• Problem to work on
Your job is to copy the lines from the material that include "agent".

• Exercise inputs
┌──

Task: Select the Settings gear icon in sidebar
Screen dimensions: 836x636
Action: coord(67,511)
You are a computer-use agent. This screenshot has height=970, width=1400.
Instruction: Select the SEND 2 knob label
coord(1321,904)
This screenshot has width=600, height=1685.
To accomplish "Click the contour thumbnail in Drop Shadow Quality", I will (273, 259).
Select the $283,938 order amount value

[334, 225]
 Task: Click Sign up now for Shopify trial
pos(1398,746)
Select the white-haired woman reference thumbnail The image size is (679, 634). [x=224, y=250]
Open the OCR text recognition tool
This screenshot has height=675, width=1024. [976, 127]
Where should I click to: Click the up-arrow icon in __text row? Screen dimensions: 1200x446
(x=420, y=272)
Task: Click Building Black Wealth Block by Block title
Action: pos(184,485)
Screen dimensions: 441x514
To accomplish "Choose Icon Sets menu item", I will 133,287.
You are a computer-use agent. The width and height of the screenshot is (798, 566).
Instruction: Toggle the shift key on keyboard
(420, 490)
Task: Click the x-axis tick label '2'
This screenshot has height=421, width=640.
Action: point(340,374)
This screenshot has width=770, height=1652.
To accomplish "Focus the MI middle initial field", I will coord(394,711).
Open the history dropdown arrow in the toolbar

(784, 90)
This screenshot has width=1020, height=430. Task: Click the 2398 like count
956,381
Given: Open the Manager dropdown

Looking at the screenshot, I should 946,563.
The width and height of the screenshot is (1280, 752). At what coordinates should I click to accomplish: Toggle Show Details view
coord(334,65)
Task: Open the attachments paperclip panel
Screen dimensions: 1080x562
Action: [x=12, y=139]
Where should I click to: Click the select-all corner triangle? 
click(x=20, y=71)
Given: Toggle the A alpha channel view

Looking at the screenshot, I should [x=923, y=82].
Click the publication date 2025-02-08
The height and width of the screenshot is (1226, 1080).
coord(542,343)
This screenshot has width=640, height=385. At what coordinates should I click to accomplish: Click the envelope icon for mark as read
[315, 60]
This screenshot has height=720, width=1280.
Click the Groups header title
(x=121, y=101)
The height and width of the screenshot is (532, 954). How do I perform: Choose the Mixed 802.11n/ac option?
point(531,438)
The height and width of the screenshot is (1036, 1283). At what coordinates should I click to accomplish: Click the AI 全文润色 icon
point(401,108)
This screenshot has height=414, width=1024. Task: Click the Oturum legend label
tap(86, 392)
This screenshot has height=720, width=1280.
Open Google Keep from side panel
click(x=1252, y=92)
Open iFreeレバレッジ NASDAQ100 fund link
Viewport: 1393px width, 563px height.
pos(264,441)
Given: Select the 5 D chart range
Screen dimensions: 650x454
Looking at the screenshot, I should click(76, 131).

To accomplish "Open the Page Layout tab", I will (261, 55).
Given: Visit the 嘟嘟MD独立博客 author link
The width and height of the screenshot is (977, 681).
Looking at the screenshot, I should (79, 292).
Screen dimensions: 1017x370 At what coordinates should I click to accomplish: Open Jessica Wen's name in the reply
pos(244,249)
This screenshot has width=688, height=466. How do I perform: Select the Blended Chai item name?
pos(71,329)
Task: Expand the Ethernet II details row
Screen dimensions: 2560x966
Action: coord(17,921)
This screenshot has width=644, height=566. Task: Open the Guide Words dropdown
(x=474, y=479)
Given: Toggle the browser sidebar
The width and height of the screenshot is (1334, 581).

└──

• Solution for this problem
You are a computer-use agent. This screenshot has height=970, width=1400.
You are a computer-use agent. The width and height of the screenshot is (798, 566).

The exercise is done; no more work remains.